§ **Условие задания**:
Пожалуйста, ответьте на вопросы по отрывку о моде и человеческой форме:
1. Кто учил автора и его адресата о естественном положении и движении стоп?
2. По чему, согласно этому учителю, видно, что разворачивать стопы наружу противоречит намерению природы?
3. Кого автор называет в последнем предложении отрывка среди тех, у кого практиковались методы маскировки природы?

Возможно, я не смогу лучше объяснить, что я имею в виду, чем напомнив вам то, чему нас учил профессор анатомии в отношении естественного положения и движения стоп. Он заметил, что мода разворачивать их наружу противоречит намерению природы, как это можно увидеть по структуре костей и по слабости, которая проистекает из такой манеры стоять. К этому мы можем добавить прямое положение головы, выпячивание груди, ходьбу с прямыми коленями и многие подобные действия, которые являются лишь результатом моды и того, чего природа никогда не санкционировала, поскольку мы уверены, что нас учили этому в детстве.

Я упомянул лишь несколько тех случаев, в которых тщеславие или каприз ухитрились исказить и обезобразить человеческую форму; ваша собственная память добавит к ним еще тысячу примеров дурно понятых методов, которые практиковались для маскировки природы среди наших учителей танцев, парикмахеров и портных в их различных школах деформации.

§ **Список записей**:
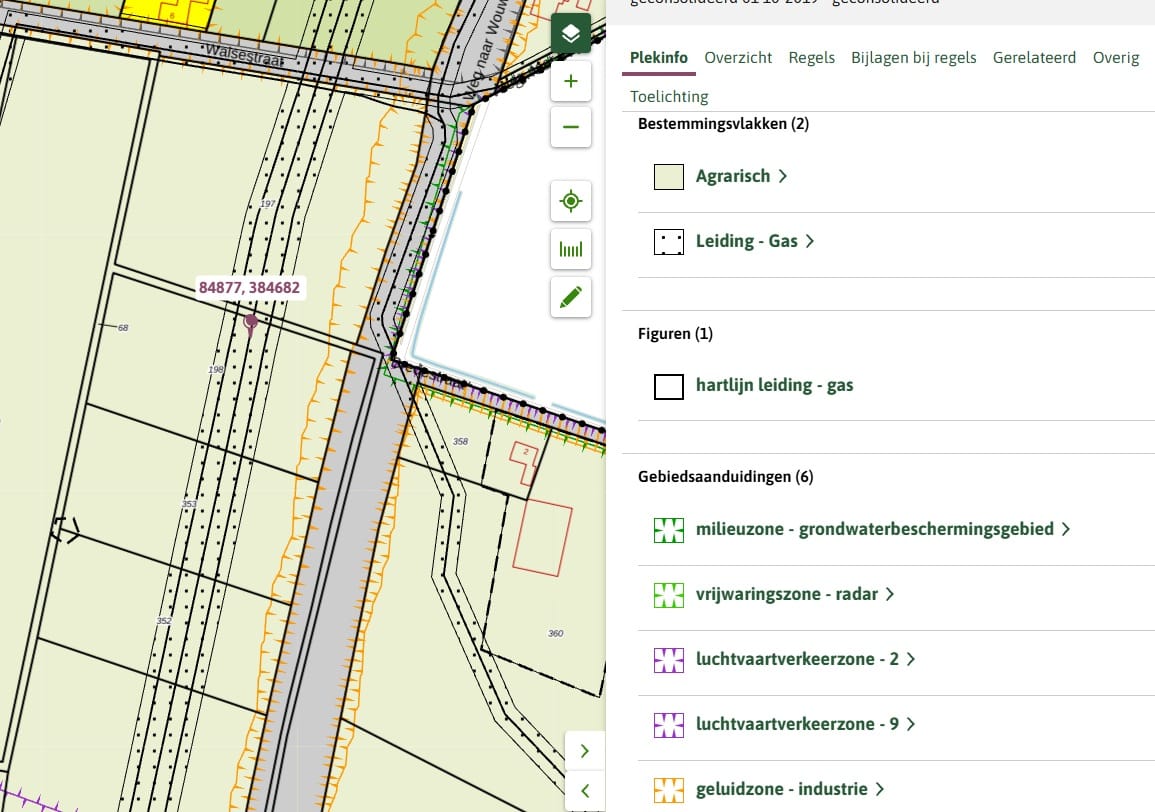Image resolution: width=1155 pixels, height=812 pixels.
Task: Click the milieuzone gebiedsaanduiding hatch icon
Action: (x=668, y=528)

...

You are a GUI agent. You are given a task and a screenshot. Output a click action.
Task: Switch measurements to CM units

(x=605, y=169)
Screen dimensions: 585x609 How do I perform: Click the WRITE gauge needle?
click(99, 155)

---

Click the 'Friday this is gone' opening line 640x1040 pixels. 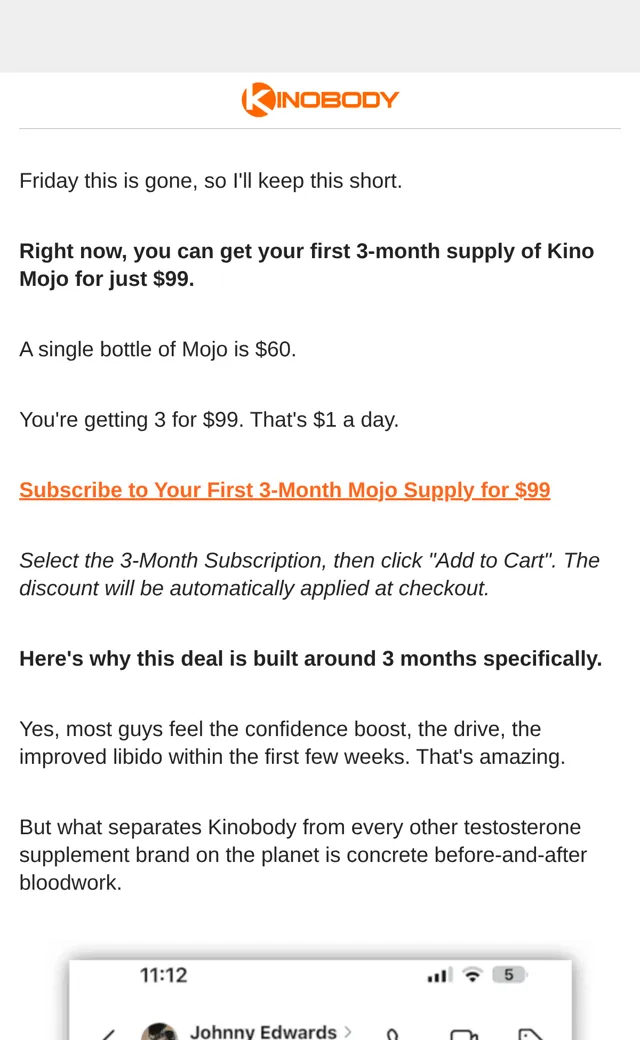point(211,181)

§ **Ответ**:
1. Профессор анатомии.
2. По структуре костей и по слабости, которая проистекает из такой манеры стоять.
3. Учителей танцев, парикмахеров и портных.